Darkest Hour: l’ora più buia è quella che richiede tutta la nostra volontà
Ogni storia che leggiamo, guardiamo o raccontiamo, già dalle favole dell’infanzia, ha la sua ora più buia, il momento più basso del percorso narrativo, in cui tutto sembra perduto. Puntualmente, però, è proprio lì che eroi ed eroine trovano la forza per risalire. Ed è questo a darci la certezza (o l’illusione) che così funzioni anche nella vita reale. Ci vogliono sangue, fatica, lacrime e sudore, ma alla fine ad ogni caduta corrisponderà una risalita, come a ogni successo seguirà un fallimento, l’importante è proseguire, con coraggio. Lo dice chiaramente il Churchill di Gary Oldman (Premio Oscar per questo ruolo), spesso guardandoci negli occhi, attraverso lo schermo.
Nel maggio 1940 l’Europa sta crollando rapidamente ai piedi di Hitler. In pochi giorni l’esercito nazista avanza dal Belgio, dall’Olanda e dalla Francia, arrivando a un passo dalla Manica. La guerra rischia di spostarsi sul suolo britannico e, pur di evitarlo, una parte influente del Partito Conservatore di Churchill prova ad aprire i negoziati con la Germania tramite l’Italia.
Ma cosa succede a chi si arrende e non combatte? Avrà mai la vera libertà? È questa la domanda che tormenta il neo Primo Ministro Churchill fin dall’inizio, perché vincere o morire è più vero che mai di fronte a un totalitarismo crudele come il nazismo. Non esiste una via di mezzo in cui salvare la propria integrità morale e la propria identità.
Churchill eroe romantico, da solo contro tutti
Eppure, a lungo, durante il film di Joe Wright, solo Churchill sembra cogliere questa intensa sfumatura tra la pace e il campo di battaglia.

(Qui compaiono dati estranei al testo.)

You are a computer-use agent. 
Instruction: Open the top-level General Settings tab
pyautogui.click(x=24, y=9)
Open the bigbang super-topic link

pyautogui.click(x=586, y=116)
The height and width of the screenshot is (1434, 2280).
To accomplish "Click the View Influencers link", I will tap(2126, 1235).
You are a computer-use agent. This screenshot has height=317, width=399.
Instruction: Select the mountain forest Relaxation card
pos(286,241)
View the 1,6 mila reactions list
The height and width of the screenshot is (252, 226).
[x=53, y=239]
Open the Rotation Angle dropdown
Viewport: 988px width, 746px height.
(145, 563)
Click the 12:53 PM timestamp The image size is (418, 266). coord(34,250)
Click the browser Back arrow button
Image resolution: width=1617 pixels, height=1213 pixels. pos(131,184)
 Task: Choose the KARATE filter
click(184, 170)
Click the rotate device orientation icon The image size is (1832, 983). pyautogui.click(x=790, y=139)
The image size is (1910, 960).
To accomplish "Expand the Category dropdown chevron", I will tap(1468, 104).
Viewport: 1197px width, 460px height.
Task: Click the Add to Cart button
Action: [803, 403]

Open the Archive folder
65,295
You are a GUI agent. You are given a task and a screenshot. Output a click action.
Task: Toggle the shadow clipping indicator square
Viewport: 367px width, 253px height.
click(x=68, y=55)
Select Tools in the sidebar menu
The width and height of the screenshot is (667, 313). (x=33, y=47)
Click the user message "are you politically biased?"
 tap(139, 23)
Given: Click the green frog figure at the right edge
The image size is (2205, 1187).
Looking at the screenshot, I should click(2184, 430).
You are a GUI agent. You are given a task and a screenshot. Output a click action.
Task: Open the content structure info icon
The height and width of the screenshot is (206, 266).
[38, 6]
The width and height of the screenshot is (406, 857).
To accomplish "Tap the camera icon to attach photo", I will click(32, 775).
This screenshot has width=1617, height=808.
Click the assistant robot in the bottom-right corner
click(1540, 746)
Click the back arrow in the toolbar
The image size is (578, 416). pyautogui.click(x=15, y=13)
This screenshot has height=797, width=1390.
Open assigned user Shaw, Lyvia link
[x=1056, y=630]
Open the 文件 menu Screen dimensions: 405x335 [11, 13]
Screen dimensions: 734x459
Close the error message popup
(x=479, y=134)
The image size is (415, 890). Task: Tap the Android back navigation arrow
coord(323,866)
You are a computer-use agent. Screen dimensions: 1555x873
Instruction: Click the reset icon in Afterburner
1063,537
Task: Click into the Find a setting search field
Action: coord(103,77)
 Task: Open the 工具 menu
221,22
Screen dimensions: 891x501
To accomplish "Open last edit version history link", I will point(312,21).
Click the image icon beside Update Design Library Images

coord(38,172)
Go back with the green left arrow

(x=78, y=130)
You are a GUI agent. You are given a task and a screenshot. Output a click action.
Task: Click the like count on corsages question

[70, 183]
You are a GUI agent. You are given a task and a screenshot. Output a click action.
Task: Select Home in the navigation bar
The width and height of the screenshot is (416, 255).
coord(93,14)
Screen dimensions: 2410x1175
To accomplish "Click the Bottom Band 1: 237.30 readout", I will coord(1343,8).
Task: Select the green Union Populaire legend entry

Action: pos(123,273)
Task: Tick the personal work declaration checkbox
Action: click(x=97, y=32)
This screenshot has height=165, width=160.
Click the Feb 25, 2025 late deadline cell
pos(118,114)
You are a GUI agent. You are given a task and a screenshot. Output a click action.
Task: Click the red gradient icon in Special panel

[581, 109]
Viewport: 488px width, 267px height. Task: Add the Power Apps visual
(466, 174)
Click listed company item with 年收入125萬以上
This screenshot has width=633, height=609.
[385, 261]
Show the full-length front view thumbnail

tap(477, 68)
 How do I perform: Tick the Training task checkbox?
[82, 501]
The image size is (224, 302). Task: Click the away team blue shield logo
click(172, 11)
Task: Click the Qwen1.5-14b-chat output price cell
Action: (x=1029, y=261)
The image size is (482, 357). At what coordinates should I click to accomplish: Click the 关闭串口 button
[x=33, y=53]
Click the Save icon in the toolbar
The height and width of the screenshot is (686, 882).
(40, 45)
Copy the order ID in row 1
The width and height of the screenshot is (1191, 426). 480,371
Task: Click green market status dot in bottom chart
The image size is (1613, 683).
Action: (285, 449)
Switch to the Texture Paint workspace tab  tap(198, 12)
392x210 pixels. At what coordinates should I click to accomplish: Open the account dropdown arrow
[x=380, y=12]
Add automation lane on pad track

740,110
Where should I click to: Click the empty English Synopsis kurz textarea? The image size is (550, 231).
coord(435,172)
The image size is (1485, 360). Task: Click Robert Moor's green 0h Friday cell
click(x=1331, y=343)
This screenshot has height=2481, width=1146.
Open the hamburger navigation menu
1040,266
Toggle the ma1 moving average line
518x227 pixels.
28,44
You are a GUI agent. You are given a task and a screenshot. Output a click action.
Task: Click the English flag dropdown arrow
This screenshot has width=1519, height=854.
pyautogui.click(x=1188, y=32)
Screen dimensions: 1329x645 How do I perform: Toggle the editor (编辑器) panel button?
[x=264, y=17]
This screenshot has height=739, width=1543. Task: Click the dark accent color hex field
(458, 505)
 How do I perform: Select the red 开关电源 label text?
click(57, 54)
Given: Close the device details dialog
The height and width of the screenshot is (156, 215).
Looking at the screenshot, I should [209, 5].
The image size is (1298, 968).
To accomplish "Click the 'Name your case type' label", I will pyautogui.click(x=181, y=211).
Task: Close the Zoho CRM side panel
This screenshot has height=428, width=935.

Churchill è solo contro tutti e la regia di Joe Wright insiste nel farcelo notare. È l’unico che sembra andare oltre la logica e il senso comune, per un bene superiore (tralasciando un cambiamento repentino del Re Giorgio VI, a cui non è lasciato molto spazio né alcuna lode). Per assecondare la sua visione, tuttavia, è necessario uno stoicismo senza pari, dimostrato appunto più dal popolo britannico che dalla classe politica. Ed è al popolo che infatti alla fine Churchill si rivolge nella sua, personale, darkest hour, nella sua crisi più profonda. Sia quando simbolicamente si reca a Westminster in metropolitana, chiacchierando con i passeggeri, sia soprattutto nel toccante confronto con la sua segretaria (Lily James).
Quel che vediamo non è ancora la Londra distrutta dai bombardamenti, ma una città ugualmente pronta a combattere. Il film è pervaso da un senso di attesa, di tensione e disperazione, nonostante sia ben noto l’esito vittorioso, sia dell’Operazione Dynamo che della guerra stessa. Questo fa capire come Darkest Hour sia magistralmente costruito per dare risalto ai dubbi, ai tormenti e alle preoccupazioni del suo indiscusso protagonista. Churchill-Oldman è, in una sola parola, straordinario. Ironico e sprezzante al punto giusto, sfacciato, impetuoso, carismatico, commovente. Protagonista assoluto di una storia che in fondo non ci stancheremo mai di riascoltare, perché va oltre il 1940, facendo ancora risuonare quel we shall never surrender, del discorso finale, come monito al presente.